Dataset excerpt:

§

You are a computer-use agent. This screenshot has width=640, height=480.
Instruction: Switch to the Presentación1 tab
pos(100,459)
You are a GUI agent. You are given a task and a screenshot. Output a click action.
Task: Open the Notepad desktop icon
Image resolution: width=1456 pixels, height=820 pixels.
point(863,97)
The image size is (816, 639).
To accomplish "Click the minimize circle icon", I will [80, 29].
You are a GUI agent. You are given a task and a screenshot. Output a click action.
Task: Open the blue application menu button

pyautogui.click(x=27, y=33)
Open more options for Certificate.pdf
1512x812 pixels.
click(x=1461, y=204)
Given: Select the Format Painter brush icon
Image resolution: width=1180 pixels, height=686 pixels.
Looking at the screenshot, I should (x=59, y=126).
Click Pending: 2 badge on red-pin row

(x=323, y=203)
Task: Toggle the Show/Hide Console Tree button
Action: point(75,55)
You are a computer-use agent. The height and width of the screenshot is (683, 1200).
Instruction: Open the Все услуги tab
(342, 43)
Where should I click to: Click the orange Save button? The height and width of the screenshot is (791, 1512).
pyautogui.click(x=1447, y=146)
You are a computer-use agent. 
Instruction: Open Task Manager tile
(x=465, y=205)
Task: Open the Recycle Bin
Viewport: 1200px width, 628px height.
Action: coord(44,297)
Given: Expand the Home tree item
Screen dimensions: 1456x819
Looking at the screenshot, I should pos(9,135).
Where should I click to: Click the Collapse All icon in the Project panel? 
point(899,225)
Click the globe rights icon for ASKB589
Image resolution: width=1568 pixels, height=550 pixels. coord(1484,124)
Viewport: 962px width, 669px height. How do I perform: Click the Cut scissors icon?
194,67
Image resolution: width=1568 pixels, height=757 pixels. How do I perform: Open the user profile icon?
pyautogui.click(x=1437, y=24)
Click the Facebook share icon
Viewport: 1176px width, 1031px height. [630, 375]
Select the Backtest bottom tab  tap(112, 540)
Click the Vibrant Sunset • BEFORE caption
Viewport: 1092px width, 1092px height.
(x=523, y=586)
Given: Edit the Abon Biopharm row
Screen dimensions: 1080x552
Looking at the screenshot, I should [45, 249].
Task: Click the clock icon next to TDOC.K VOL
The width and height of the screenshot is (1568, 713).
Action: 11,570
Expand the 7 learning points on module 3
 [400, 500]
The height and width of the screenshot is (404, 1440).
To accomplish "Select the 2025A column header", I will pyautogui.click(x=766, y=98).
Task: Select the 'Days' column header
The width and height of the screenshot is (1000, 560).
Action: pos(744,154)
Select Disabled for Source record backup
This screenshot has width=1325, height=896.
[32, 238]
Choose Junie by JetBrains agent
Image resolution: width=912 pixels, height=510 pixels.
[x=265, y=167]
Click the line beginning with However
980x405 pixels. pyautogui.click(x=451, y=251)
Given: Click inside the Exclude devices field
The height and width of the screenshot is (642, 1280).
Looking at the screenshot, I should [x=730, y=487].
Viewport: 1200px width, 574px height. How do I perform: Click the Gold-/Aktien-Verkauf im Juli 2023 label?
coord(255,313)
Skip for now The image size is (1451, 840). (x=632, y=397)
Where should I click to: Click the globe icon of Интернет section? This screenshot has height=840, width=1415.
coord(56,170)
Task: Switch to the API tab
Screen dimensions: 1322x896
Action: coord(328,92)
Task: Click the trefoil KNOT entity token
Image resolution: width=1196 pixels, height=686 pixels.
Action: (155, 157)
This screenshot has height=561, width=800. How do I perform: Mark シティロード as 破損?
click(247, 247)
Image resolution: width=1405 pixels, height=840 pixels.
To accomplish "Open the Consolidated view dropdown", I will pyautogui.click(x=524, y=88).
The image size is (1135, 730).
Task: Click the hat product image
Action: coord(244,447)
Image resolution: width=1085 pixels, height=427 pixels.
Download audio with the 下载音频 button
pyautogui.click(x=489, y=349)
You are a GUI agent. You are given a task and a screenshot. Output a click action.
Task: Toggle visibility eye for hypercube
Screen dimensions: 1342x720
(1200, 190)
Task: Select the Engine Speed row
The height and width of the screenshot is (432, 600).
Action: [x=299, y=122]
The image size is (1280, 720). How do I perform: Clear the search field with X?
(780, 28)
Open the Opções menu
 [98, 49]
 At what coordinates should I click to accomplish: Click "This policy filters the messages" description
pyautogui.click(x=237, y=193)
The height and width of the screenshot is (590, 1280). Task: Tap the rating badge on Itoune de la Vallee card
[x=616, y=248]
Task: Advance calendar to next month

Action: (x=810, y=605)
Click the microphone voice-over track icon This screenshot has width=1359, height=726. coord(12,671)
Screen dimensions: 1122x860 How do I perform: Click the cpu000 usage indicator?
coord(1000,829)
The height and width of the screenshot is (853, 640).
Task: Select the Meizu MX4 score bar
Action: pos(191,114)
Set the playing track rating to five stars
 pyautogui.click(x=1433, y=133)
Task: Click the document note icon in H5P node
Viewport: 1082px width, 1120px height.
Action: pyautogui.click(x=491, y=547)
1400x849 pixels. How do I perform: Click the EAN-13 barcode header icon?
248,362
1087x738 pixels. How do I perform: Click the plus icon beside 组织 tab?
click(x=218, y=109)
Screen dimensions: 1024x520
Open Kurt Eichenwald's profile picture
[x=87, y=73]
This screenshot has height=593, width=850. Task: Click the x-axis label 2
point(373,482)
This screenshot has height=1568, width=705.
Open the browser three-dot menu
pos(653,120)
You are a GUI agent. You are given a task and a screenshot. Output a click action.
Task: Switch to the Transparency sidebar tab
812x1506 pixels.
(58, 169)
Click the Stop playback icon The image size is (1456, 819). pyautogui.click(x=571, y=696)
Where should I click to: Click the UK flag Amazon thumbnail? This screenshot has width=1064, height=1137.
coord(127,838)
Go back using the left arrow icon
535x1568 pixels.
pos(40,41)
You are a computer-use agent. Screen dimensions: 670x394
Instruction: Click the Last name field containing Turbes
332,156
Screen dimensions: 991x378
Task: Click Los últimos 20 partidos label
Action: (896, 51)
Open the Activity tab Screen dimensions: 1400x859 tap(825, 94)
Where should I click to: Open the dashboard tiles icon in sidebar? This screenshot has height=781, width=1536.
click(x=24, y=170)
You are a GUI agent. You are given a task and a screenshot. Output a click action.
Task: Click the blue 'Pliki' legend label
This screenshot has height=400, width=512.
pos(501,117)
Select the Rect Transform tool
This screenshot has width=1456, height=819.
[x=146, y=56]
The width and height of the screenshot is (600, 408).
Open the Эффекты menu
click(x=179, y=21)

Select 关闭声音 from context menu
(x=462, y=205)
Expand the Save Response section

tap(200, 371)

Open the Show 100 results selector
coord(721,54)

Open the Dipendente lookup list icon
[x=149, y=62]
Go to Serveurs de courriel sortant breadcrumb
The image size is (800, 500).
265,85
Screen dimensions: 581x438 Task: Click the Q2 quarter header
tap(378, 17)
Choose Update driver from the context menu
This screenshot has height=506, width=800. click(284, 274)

§

*Short problem:*
Print the rows above exactly as they appear, starting with the line that contains "You are a computer-use agent. The" and going on through the line that contains "Select the Backtest".

*Correct output:*
You are a computer-use agent. The height and width of the screenshot is (683, 1200).
Instruction: Open the Все услуги tab
(342, 43)
Where should I click to: Click the orange Save button? The height and width of the screenshot is (791, 1512).
pyautogui.click(x=1447, y=146)
You are a computer-use agent. 
Instruction: Open Task Manager tile
(x=465, y=205)
Task: Open the Recycle Bin
Viewport: 1200px width, 628px height.
Action: coord(44,297)
Given: Expand the Home tree item
Screen dimensions: 1456x819
Looking at the screenshot, I should pos(9,135).
Where should I click to: Click the Collapse All icon in the Project panel? 
point(899,225)
Click the globe rights icon for ASKB589
Image resolution: width=1568 pixels, height=550 pixels. coord(1484,124)
Viewport: 962px width, 669px height. How do I perform: Click the Cut scissors icon?
194,67
Image resolution: width=1568 pixels, height=757 pixels. How do I perform: Open the user profile icon?
pyautogui.click(x=1437, y=24)
Click the Facebook share icon
Viewport: 1176px width, 1031px height. [630, 375]
Select the Backtest bottom tab  tap(112, 540)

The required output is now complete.